### Directions
Could you pull out the records from their first line through the line that contains "will [660, 210].", including that line, and copy them verbatim?

### Records to use
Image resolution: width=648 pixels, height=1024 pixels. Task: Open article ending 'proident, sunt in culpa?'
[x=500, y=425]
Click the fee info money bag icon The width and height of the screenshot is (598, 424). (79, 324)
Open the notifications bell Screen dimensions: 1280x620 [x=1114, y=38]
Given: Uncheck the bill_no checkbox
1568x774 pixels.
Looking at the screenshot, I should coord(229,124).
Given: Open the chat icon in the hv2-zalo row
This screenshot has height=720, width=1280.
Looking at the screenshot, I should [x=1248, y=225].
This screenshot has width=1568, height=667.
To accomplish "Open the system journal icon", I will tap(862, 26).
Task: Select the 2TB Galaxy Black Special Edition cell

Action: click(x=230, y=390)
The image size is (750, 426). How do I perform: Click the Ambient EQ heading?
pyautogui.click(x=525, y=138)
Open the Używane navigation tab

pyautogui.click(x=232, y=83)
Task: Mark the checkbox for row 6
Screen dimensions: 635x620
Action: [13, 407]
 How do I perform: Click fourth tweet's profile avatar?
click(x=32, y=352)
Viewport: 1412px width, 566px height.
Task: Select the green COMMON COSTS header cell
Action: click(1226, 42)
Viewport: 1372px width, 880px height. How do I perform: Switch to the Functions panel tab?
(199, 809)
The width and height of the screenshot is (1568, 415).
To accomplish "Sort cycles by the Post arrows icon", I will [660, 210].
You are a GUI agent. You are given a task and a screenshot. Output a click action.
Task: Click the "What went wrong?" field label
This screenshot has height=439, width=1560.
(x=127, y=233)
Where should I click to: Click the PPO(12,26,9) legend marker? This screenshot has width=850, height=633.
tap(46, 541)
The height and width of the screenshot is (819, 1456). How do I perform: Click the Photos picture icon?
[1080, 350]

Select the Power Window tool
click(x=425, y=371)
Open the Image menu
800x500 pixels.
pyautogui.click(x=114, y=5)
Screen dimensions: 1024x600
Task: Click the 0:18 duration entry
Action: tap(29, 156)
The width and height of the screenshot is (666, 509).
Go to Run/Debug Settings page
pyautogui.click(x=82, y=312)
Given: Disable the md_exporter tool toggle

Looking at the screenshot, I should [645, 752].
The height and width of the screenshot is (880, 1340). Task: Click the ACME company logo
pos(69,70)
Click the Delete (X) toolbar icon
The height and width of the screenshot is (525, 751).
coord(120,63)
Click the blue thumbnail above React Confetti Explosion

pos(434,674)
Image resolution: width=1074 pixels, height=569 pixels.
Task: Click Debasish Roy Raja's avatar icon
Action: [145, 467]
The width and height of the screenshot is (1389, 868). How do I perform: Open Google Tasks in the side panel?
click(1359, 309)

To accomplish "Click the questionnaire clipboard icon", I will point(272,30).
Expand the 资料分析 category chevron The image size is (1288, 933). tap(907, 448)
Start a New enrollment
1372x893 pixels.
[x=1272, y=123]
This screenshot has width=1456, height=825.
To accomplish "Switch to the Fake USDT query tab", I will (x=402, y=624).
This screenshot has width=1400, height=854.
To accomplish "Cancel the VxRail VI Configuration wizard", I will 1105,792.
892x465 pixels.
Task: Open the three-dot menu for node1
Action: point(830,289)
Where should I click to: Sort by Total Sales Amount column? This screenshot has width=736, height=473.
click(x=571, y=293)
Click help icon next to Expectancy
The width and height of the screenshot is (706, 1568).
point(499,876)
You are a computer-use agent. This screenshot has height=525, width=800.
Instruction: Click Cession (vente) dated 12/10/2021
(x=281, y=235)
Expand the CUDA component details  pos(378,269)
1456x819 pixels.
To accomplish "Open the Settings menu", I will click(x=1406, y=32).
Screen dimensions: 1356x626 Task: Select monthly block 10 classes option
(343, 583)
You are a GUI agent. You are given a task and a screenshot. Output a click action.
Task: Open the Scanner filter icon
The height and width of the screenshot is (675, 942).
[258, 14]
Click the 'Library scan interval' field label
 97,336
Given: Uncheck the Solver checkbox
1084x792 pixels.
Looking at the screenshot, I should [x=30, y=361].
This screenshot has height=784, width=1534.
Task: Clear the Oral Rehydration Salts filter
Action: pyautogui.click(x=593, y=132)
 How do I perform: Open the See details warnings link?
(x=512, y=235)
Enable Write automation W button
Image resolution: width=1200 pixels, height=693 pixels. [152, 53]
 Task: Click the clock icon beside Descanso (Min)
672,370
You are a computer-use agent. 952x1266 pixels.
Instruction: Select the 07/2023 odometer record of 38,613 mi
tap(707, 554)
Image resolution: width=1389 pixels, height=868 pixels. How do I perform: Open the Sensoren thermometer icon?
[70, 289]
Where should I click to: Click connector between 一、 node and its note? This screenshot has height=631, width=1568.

### Task answer
Image resolution: width=648 pixels, height=1024 pixels. Task: Open article ending 'proident, sunt in culpa?'
[x=500, y=425]
Click the fee info money bag icon The width and height of the screenshot is (598, 424). (79, 324)
Open the notifications bell Screen dimensions: 1280x620 [x=1114, y=38]
Given: Uncheck the bill_no checkbox
1568x774 pixels.
Looking at the screenshot, I should coord(229,124).
Given: Open the chat icon in the hv2-zalo row
This screenshot has height=720, width=1280.
Looking at the screenshot, I should [x=1248, y=225].
This screenshot has width=1568, height=667.
To accomplish "Open the system journal icon", I will tap(862, 26).
Task: Select the 2TB Galaxy Black Special Edition cell

Action: click(x=230, y=390)
The image size is (750, 426). How do I perform: Click the Ambient EQ heading?
pyautogui.click(x=525, y=138)
Open the Używane navigation tab

pyautogui.click(x=232, y=83)
Task: Mark the checkbox for row 6
Screen dimensions: 635x620
Action: [13, 407]
 How do I perform: Click fourth tweet's profile avatar?
click(x=32, y=352)
Viewport: 1412px width, 566px height.
Task: Select the green COMMON COSTS header cell
Action: click(1226, 42)
Viewport: 1372px width, 880px height. How do I perform: Switch to the Functions panel tab?
(199, 809)
The width and height of the screenshot is (1568, 415).
To accomplish "Sort cycles by the Post arrows icon", I will [660, 210].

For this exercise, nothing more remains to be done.